Il periodo di quarantena ha modificato non solo il vissuto personale, ma anche le pratiche lavorative. Le aziende si sono trovate, quasi improvvisamente, a gestire l’emergenza organizzativa, approdando, in tempi rapidi, al lavoro agile o smartworking.
Ma questo lavoro agile è davvero così “intelligente” da migliorare il benessere di tutti i lavoratori? In un recente report sul lavoro agile nelle Pubbliche Amministrazioni italiane (Tripi & Mattei, 2020) durante il periodo covid19, gli autori rilevano come il lavoro intelligente tenda a diminuire lo spazio sia fisico sia psicologico tra vita privata e vita lavorativa, in quanto rende il lavoratore iperconnesso. Questo può avere effetti positivi, in termini di mobilità, produttività e multitasking; ma anche negatività legate all’aumento dello stress lavoro-correlato, ma soprattutto di sindromi non facilmente rilevabili, come quella da Workaholism. Si tratta, infatti, di una sindrome camaleontica, che si mimetizza con facilità, in quanto, da parte del lavoratore si instaura una vera dipendenza; per l’azienda il lavoratore workaholic può essere una risorsa umana molto produttiva.
Il termine Workaholic (in italiano letteralmente ‘sindrome da alcolista da lavoro’, più in generale ‘sindrome da dipendenza da lavoro’) è stato coniato da Oates (1971), come contrazione delle parole ‘work’, ovvero ‘lavoro’ e ‘a(lco)holic’, cioè ‘alcolizzato’. Si riferisce a persone la cui necessità di lavoro è diventata così forte che può costituire un pericolo per la loro salute, la felicità personale, le relazioni interpersonali e il funzionamento sociale (Oates, 1971).
Sebbene sia stata dedicata una notevole attenzione al costrutto di workaholism negli ultimi anni (Fassel, 1990; Garfield, 1987; Kiechel), sono state intraprese poche ricerche empiriche per approfondire la comprensione di questo fenomeno (Porter, 2001; Robinson & Post, 1995, 1997). Questo, infatti, ha influito sulla mancanza di chiarezza nell’operazionalizzazione del costrutto della sindrome da dipenza lavorativa e, di conseguenza anche sulla sua individuazione e valutazione. Alcuni ricercatori, ad esempio, hanno proposto l’esistenza di diversi tipi di modelli di comportamento workaholic (Scott et al., 1997). Naughton (1987) presenta una tipologia di workaholism basata sulla relazione tra impegno professionale e tendenze ossessivo-compulsive.
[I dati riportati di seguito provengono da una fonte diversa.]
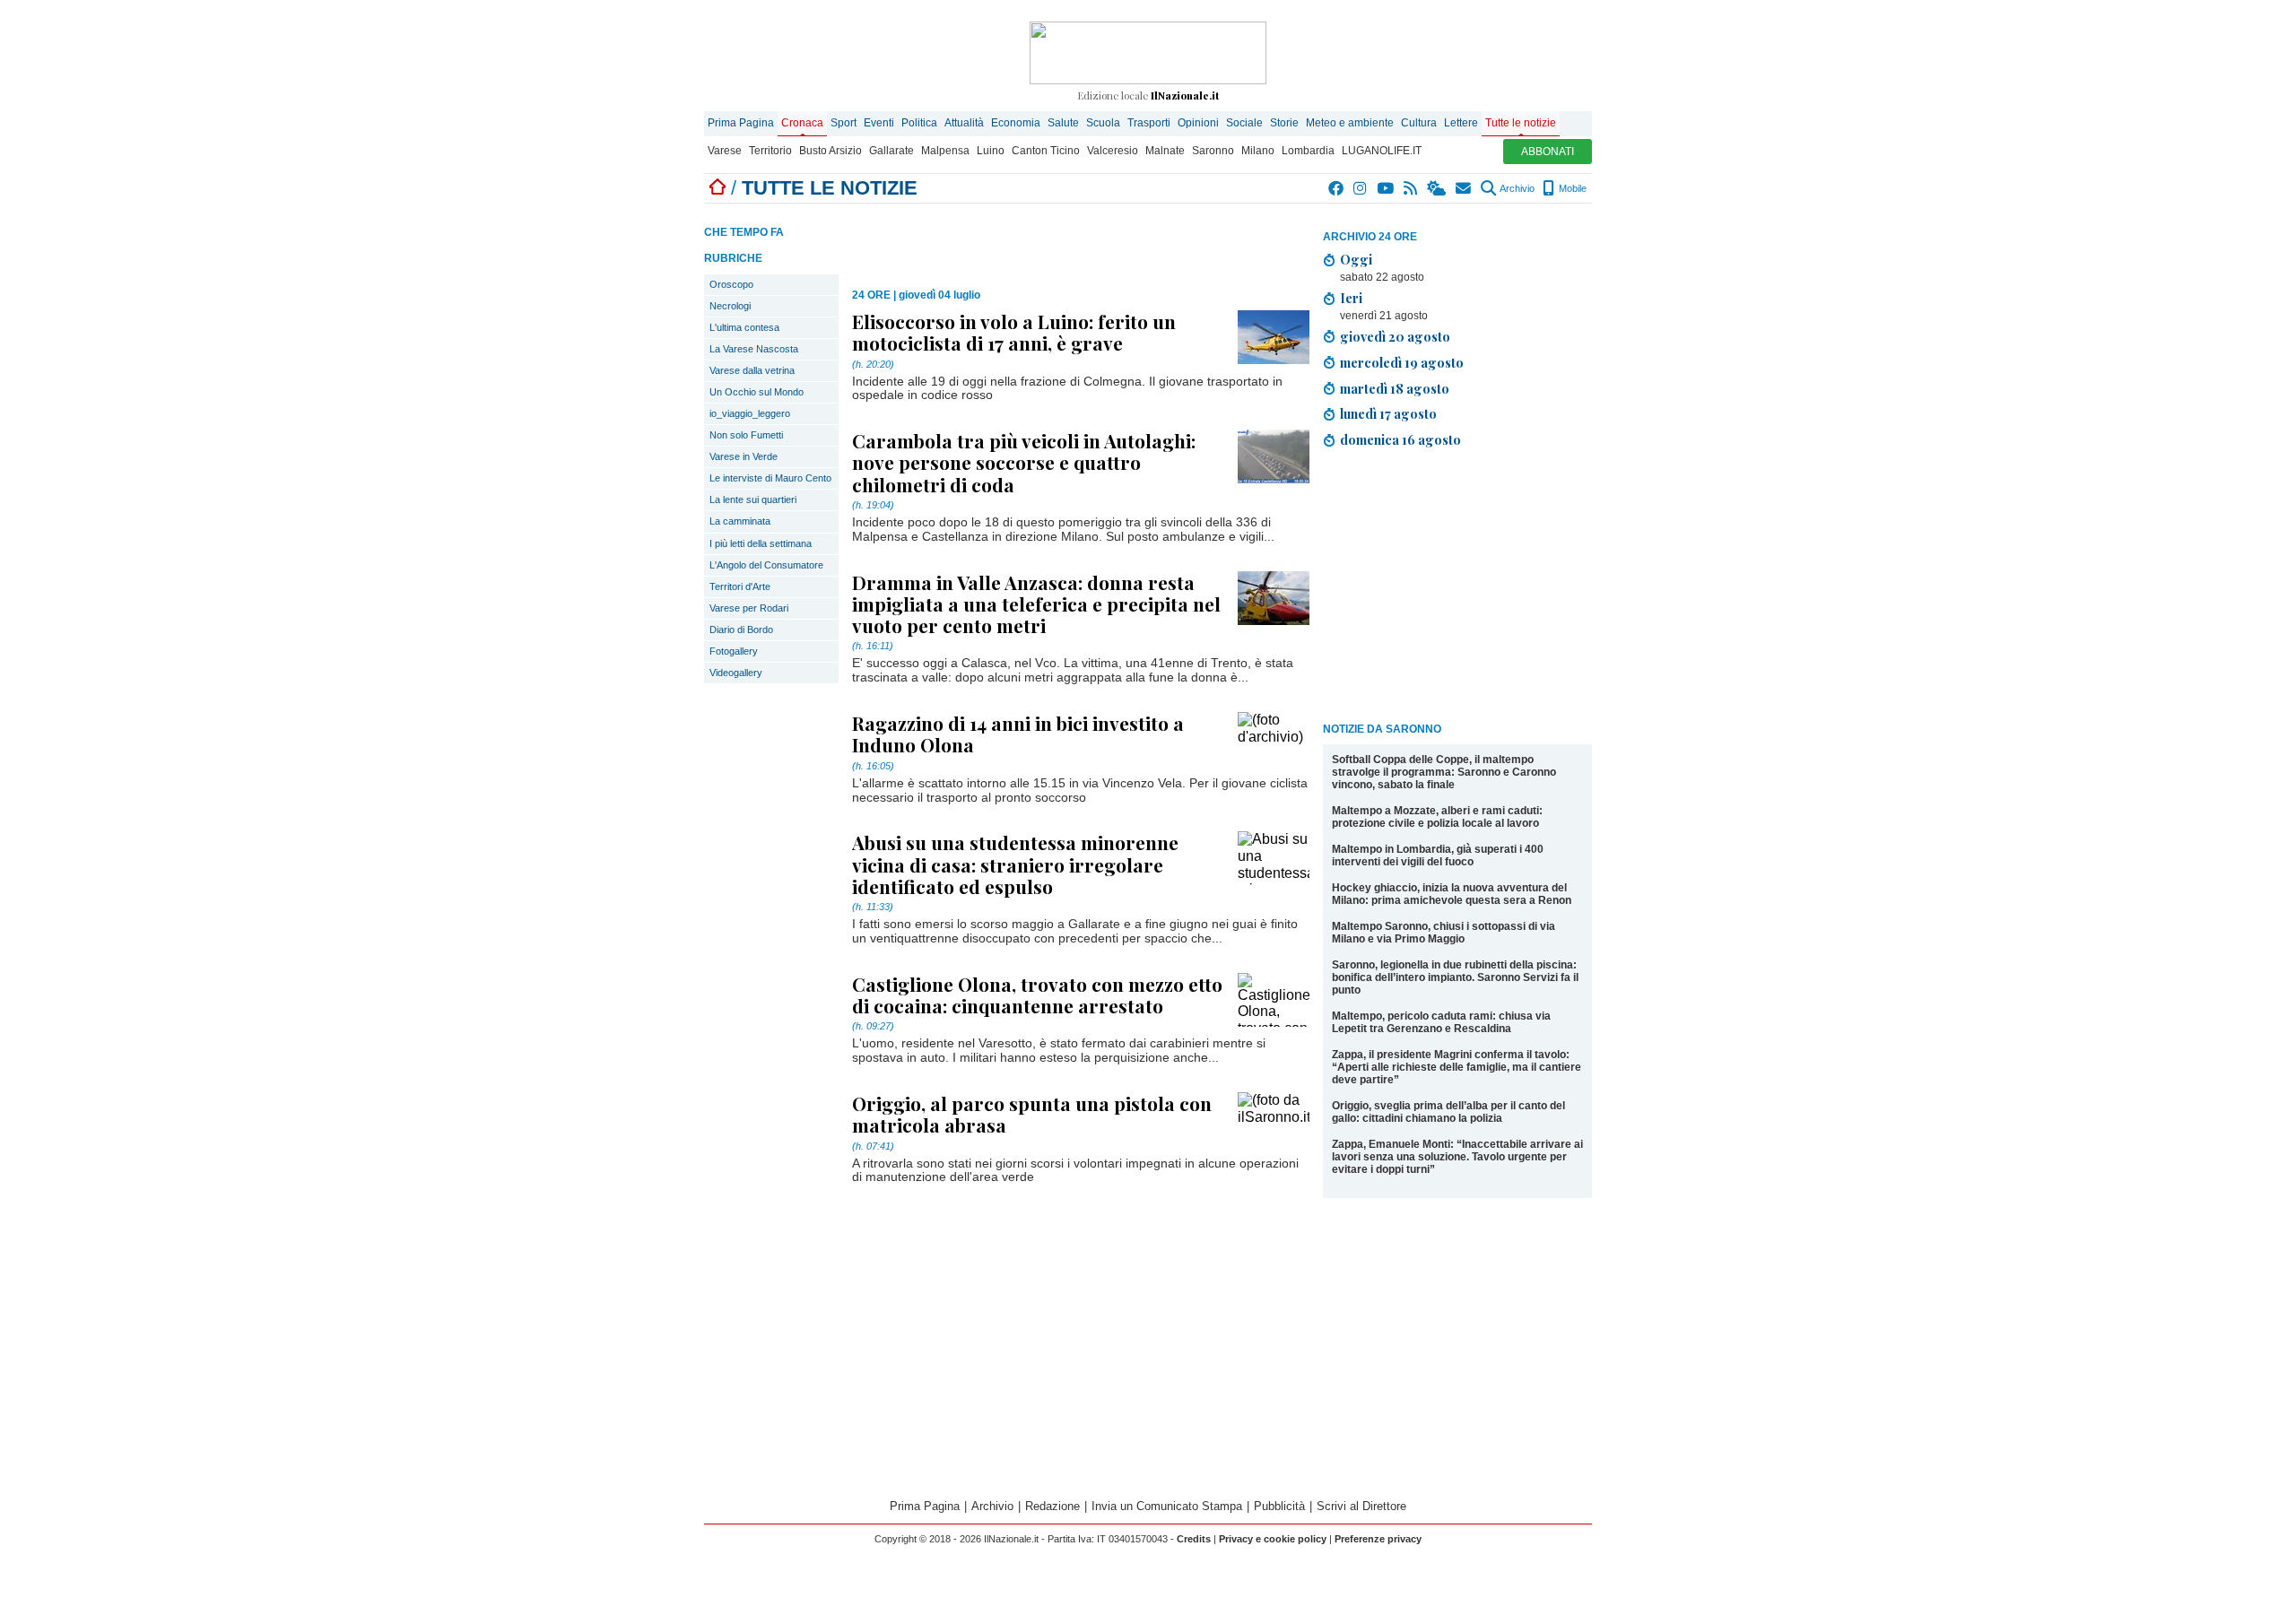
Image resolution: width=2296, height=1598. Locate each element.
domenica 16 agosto (1400, 439)
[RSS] (1411, 188)
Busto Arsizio (830, 150)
Interessante è invece notare come, al di là delle differenze individuali che contribuiscono a definire un identikit di lavoratore workaholic, ci sono anche aspetti culturali. Nella Società della Rete (Simmel, 1991), infatti, che ha costruito la cultura della connessione, il lavoro può seguire la risorsa umana in qualsiasi luogo. La tecnologia, quindi, diventa un mezzo che (col)lega all’ufficio. Negli ultimi decenni, la tecnologia ha reso il workaholism più diffuso che mai. Questo accade anche perché, culturalmente, essere ‘occupati’ è un distintivo di onore.
In conclusione, il lavoro agile e intelligente risulta un’ottima strategia per fronteggiare una crisi di qualsiasi natura (dalla pandemia alla crisi economica) agevolando l’azienda, ma anche il lavoratore. Non bisogna, però, dimenticare di ricostruire, anche nel contesto virtuale, momenti di socializzazione, ma soprattutto di supporto e attenzione alle ‘vulnerabilità’ lavorative.